Why UTF-8/16 character encodings?

Walter Bright newshound2 at digitalmars.com
Sat May 25 12:30:22 PDT 2013


On 5/25/2013 5:43 AM, Andrei Alexandrescu wrote:
> On 5/25/13 3:33 AM, Joakim wrote:
>> On Saturday, 25 May 2013 at 01:58:41 UTC, Walter Bright wrote:
>>> This is more a problem with the algorithms taking the easy way than a
>>> problem with UTF-8. You can do all the string algorithms, including
>>> regex, by working with the UTF-8 directly rather than converting to
>>> UTF-32. Then the algorithms work at full speed.
>> I call BS on this. There's no way working on a variable-width encoding
>> can be as "full speed" as a constant-width encoding. Perhaps you mean
>> that the slowdown is minimal, but I doubt that also.
>
> You mentioned this a couple of times, and I wonder what makes you so sure.
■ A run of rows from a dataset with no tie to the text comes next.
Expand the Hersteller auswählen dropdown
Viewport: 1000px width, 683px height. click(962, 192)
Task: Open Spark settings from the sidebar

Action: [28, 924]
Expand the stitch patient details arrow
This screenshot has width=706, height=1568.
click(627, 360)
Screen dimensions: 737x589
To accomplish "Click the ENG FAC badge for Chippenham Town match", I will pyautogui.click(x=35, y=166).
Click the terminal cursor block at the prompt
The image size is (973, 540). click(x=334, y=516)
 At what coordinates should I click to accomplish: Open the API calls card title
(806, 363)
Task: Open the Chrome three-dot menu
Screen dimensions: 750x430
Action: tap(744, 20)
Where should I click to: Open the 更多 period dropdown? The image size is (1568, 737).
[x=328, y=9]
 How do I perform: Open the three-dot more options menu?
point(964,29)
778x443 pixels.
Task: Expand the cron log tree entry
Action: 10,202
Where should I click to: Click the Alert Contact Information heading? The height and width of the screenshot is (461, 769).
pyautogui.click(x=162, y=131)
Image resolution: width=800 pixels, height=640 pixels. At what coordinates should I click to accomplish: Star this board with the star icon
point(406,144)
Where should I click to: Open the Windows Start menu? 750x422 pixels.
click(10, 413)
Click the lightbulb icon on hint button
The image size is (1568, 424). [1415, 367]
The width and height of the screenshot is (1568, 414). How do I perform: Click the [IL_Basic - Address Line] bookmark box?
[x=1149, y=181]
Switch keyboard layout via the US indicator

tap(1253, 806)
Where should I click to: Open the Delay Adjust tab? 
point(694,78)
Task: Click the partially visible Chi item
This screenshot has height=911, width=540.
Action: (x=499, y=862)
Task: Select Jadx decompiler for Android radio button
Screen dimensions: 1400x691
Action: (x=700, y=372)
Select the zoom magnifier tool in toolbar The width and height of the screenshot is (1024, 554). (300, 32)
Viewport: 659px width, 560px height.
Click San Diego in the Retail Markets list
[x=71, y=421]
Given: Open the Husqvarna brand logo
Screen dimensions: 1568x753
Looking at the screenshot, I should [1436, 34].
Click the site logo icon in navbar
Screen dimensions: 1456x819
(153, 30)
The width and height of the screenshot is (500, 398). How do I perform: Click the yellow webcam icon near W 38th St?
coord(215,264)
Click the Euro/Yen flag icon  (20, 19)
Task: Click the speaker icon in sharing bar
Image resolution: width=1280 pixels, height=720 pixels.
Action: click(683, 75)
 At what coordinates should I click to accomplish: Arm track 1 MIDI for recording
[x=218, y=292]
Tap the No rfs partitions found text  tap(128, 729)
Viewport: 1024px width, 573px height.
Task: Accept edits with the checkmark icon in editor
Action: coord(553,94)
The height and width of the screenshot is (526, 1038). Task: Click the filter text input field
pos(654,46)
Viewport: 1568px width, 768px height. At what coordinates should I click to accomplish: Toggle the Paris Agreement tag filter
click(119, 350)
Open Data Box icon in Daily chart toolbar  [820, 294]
On
> contemporary architectures small is fast and large is slow; betting on replacing
> larger data with more computation is quite often a win.

On the other hand, Joakim even admits his single byte encoding is variable 
length, as otherwise he simply dismisses the rarely used (!) Chinese, Japanese, 
and Korean languages, as well as any text that contains words from more than one 
language.

I suspect he's trolling us, and quite successfully.